My Sentence Was a Thousand Years of Joy
A fresh, new volume by one of the premier living American poets
Readers have found Robert Bly's ghazals startling and new; they merge wildness with a beautiful formality. The ghazal form is well known in Islamic culture but is only now making its way into the literary culture of the West. Each stanza of three lines amounts to a finished poem. "God crouches at night over a single pistachio. / The vastness of the Wind River Range in Wyoming / Has no more grandeur than the waist of a child." The ghazal's compacted energy is astounding. In a period when much American poetry is retreating into prosaic recordings of daily events, these poems do the opposite.
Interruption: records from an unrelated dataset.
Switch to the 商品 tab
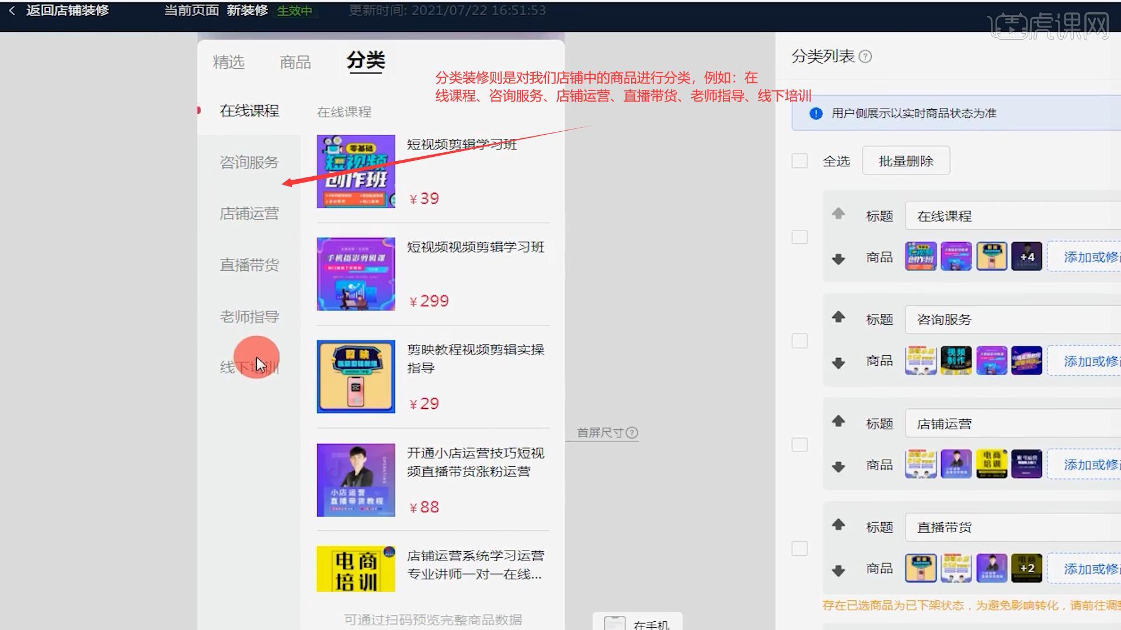The width and height of the screenshot is (1121, 630). point(295,62)
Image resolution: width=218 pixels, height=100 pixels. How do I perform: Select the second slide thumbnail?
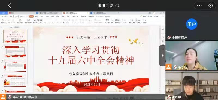(x=15, y=51)
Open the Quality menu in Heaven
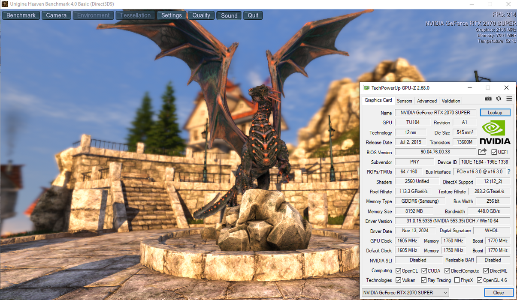The width and height of the screenshot is (517, 300). [201, 15]
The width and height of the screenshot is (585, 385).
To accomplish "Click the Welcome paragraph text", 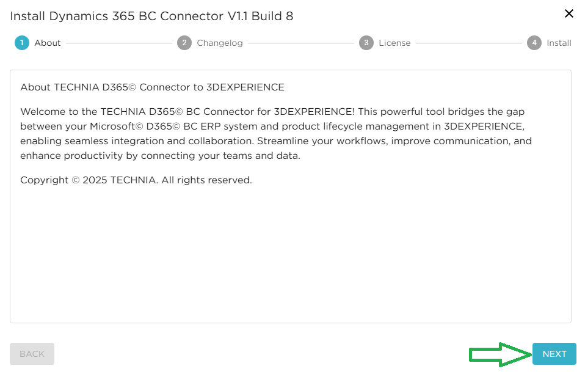I will [x=275, y=133].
My Sentence Was a Thousand Years of Joy is Robert Bly's second book of ghazals. The poems have become more intricate and personal than they were in The Night Abraham Called to the Stars, and the leaps even more bold. This book includes the already famous poem against the Iraq War "Call and Answer": "Tell me why it is we don't lift our voices these days / And cry over what is happening. Have you noticed / The plans are made for Iraq and the ice cap is melting?"
The poems are intimate and yet reach out toward the world: the paintings of Robert Motherwell, the intensity of flamenco singers, the sadness of the gnostics, the delight of high spirits and wit. Robert Bly is writing the best poems of his life, and this book reestablishes his position as one of the greatest poets of our era.
111 pages; ISBN 9780061777547
Title: My Sentence Was a Thousand Years of Joy
Author: Robert Bly
The Dark Autumn Nights
Imagination is the door to the raven's house, so we are
Already blessed! The one nail that fell from the shoe
Lit the way for Newton to get home from the Fair.
Last night I heard a thousand holy women
And a thousand holy men apologize at midnight
Because there was too much triumph in their voices.
Those lovers, skinny and badly dressed, hated
By parents, did the work; all through the Middle Ages,
It was the lovers who kept the door open to heaven.
Walking home, we become distracted whenever
We pass apple orchards. We are still eating fruit
Left on the ground the night Adam was born.
St. John of the Cross heard an Arab love poem
Through the bars and began his poem. In Nevada it was
Always the falling horse that discovered the mine.
Robert, you know well how much substance can be
Wasted by lovers, but I say, Blessings on those
Who go home through the dark autumn nights.